Imaginei a cena e não me contive.
— Não ria, doutor. É pecado caçoar da desgraça dos outros. Eu vi a cara feia da morte. Foi horrível.
— Desculpe. Não tive a intenção. Você escapou por pouco. A descarga elétrica proveniente de um raio é imensurável.
— Hein?
— Descomunal. Intensa. Foi muita sorte sua.
— Não se trata de sorte, caro comuna.
— Nunca fui comunista, Merval. Não que isso fosse um problema. A única criancinha que eu comi tinha 20 anos de idade.

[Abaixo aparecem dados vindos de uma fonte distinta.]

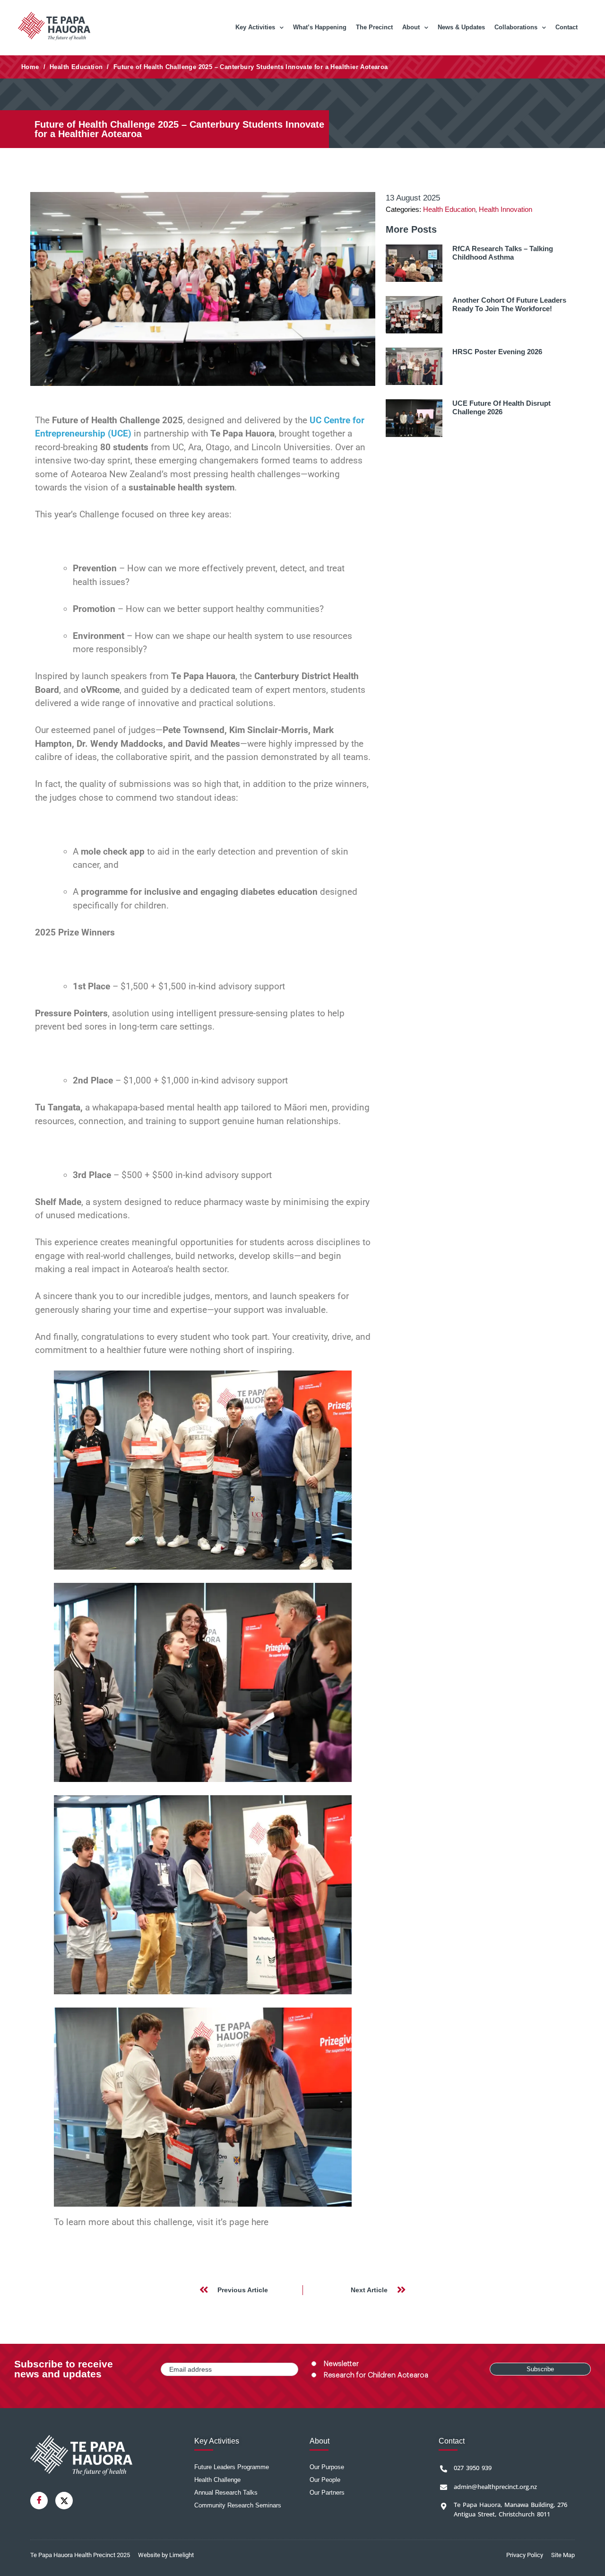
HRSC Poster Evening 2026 (497, 352)
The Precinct (374, 27)
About (411, 27)
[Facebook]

Rendeu-me um baita estrogonofe.
— Você é um caso perdido, doc. Mesmo assim, não vou deixar de ser seu amigo. Me paga um lanche, prezado?
— E eu tenho escolha? Peça o que quiser, mas não abuse.
— Ter sobrevivido ao acidente elétrico foi um verdadeiro milagre, sabia?
— Por que vocês não voltaram para casa, Merval? Era uma tempestade anunciada. Todo mundo sabe que raios e relâmpagos são frequentes nessa época do ano. Ainda mais num vasto descampado como aquele.
— Verás que um filho teu não foge à luta.
— Joaquim Osório Duque-Estrada.
— Quem é esse?
— Não importa. Prossiga. E não toque mais no meu lanche, por gentileza.
— Preste atenção, camarada. O meu corpo está fechado, ungido pela igreja, se é que você compreende o significado desse tipo de coisa, tendo em vista que é um ateu declarado até sofrer a primeira cólica de rins.
Sentia uma vontade danada de urinar, mas aguentei firme e mordisquei o misto-quente.
— O gigante adormecido acordou, cara pálida — pensei que ele falasse do próprio falo. Vamos tirar os esquerdopatas do governo, nem que seja a pontapés.
— Melhor esperar as próximas eleições, Merval. Insurreições antidemocráticas estão sendo tratadas com rigor pelo poder judiciário. Tem muita gente em cana por ter atentado contra a constituição.
— Velhos. Velhinhas. E a pobre mulher do batom. Que palhaçada. Vivemos numa ditadura, senhor. Só não enxerga quem não quer. A vontade do povo deve prevalecer.
— Nesse ponto, concordamos. É preciso respeitar a vontade popular e o resultado das urnas.
— Dessas urnas adulteradas? Você acredita mesmo que as últimas eleições foram limpas?
— Não tenho motivos para duvidar. Afinal de contas, veja só como ficou o congresso nacional com a eleição dessa cambada de deputados. Deve ser o pior parlamento de todos dos tempos.
— Pior só ser for pra você, parceiro. Não acredita em Deus, mas acredita em urna eletrônica. Quanta hipocrisia.
— Piolho, a conversa está ruim, mas eu preciso ir andando.
— Não gosto que me chamem de Piolho.
— Desculpe, Merval. Não vai acontecer novamente. Adeus. Passe bem.
— Paga o meu lanche?
— Eu já tinha dito que pagaria.
— Antes de sair, quer ouvir um poema que eu escrevi depois do raio, dentro da ambulância? Chama-se “Pátria que me pariu”.
— Muito criativo. Mas, creio que já ouvi isso em algum lugar. Tome os seus remédios, Merval. E fica na paz.
— Vá pela sombra, doutor. Mas, vá depressa. Fique esperto. Corra que Jesus vem aí.
Piolho gargalhou de forma histriônica, esparramando perdigotos até onde a vista alcançava.